I could go on and on, really.

Etz
12-15-2006, 10:41 AM
House of Leaves by Mark Z. Danielewski

bee hee
12-24-2006, 02:39 AM
skinny legs and all- tom robbins

Cosign on everything tom robbins.

the wind up bird chronicle by Haruki Murakami, and all of his other books too.

Dick Danger
12-24-2006, 02:50 AM
How to Shit in the Woods (http://www.amazon.com/How-Shit-Woods-Environmentally-Approach/dp/0898156270)

superdupersang
12-26-2006, 05:15 PM
1. the day of the jackal
the original film, not the rehash with bruce willis, is one of my fav films
the level of detail
2. tom clancy raiiinbow seven also for detail heavy espionage SAS shit
3.the counte of monte christo and crime and punishment made me realise classics are classics for a reason

docnbhd
01-04-2007, 03:41 AM
"Lunar Park" by Brett Easton Ellis - creepy as heck...
Working through "Why I am not a Christian" by Bertrand Russell

fadingblue
01-07-2007, 09:31 PM
Antoine de Saint Exupery The Little Prince. Perfect. No other way to describe it.
http://www.cs.princeton.edu/%7Eaahobor/Lucy-Day/Images/Covers-50/The-Little-Prince.jpg


my dad used to read me "el principito" when i was little

derdankhund
01-07-2007, 11:58 PM
Aldous Huxley - Point/Counterpoint
Iain Pears - The Dream of Scipio

djrajio
01-08-2007, 12:17 AM
http://images.amazon.com/images/P/0060554738.01.LZZZZZZZ.jpg

jake431
01-09-2007, 08:21 PM
Cryptonomicon, by Neal Stephenson

jmatsu
01-09-2007, 10:54 PM
the new english dandy

ericdw
01-09-2007, 11:09 PM
Lamb by Christopher Moore
Sex Drugs and Coco Puffs by Chuck Klosterman
IV by Chuck Klosterman
Consider the Lobster by David Foster Wallace

kow
01-13-2007, 02:52 AM
http://img329.imageshack.us/img329/8294/0618001905liu2.jpg (http://www.amazon.com/King-Leopolds-Ghost-Heroism-Colonial/dp/0395759242/sr=8-2/qid=1168652835/ref=pd_bbs_2/102-5431669-7394543?ie=UTF8&s=books)
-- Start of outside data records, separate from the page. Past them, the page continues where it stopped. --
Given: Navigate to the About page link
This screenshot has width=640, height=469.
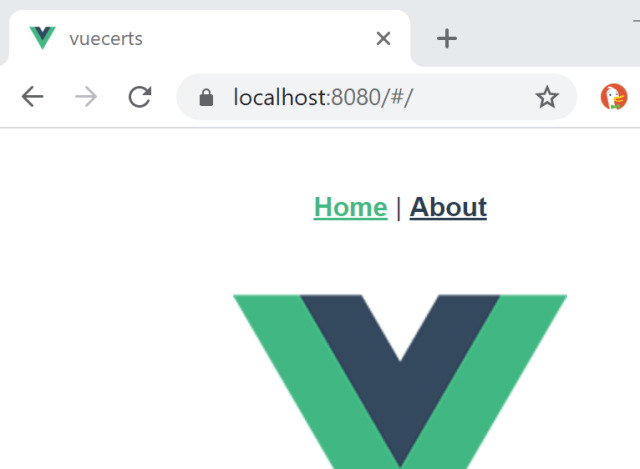Looking at the screenshot, I should 448,207.
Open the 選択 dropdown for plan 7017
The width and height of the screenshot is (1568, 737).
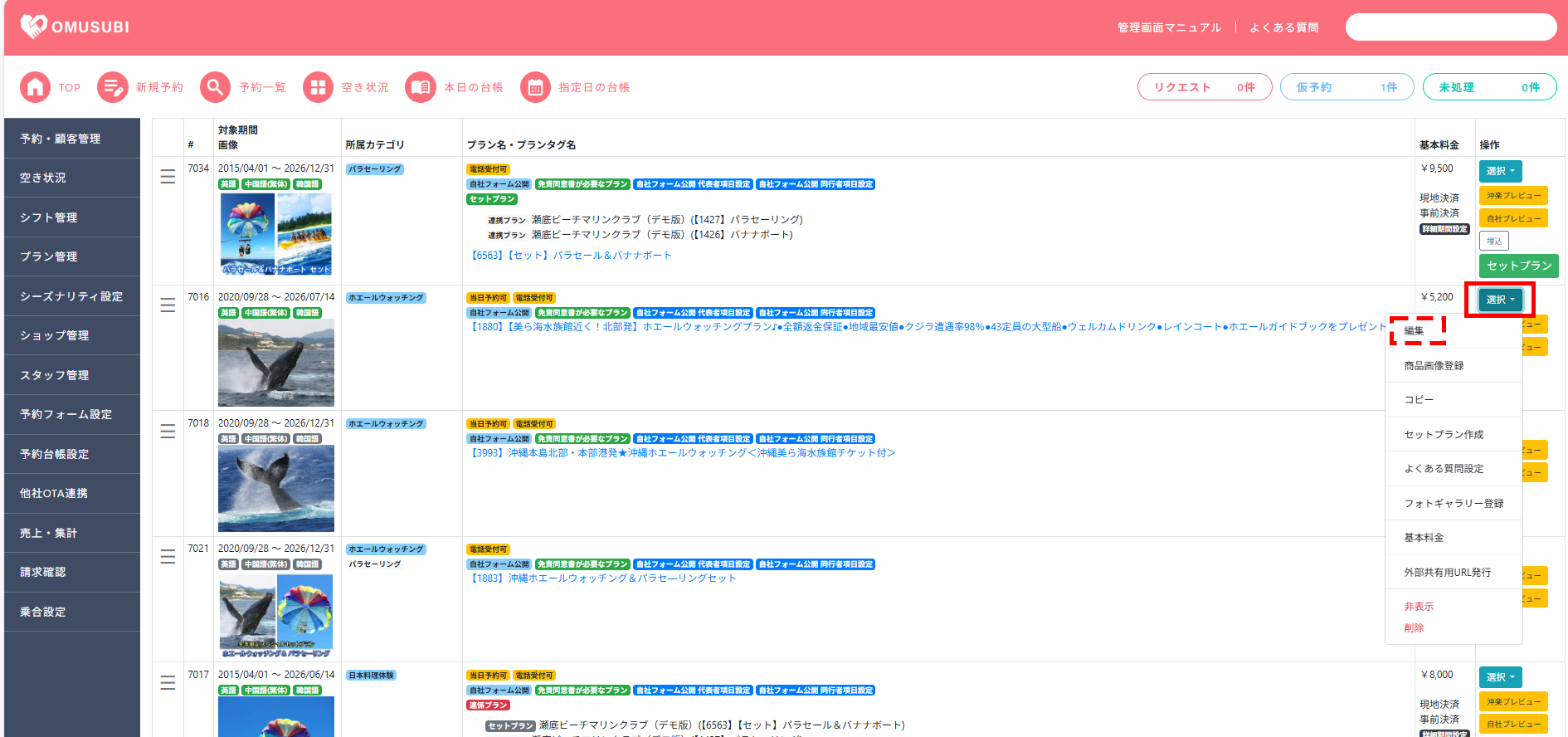click(x=1500, y=677)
King Leopold's Ghost (http://www.amazon.com/King-Leopolds-Ghost-Heroism-Colonial/dp/0395759242/sr=8-2/qid=1168652835/ref=pd_bbs_2/102-5431669-7394543?ie=UTF8&s=books) by Adam Hochschild

Discusses the humanitarian crisis of the Belgian Congo in the late 19th century and pre-WW1 20th century. I suggest reading Heart of Darkness (http://www.amazon.com/s/ref=nb_ss_b/102-4268764-1322528?url=search-alias%3Dstripbooks&field-keywords=heart+of+darkness&Go.x=0&Go.y=0&Go=Go) by Joseph Conrad, first, to provide a short but direct point of reference for the setting of King Leopold's Ghost, which is a bit more autobiographical in nature.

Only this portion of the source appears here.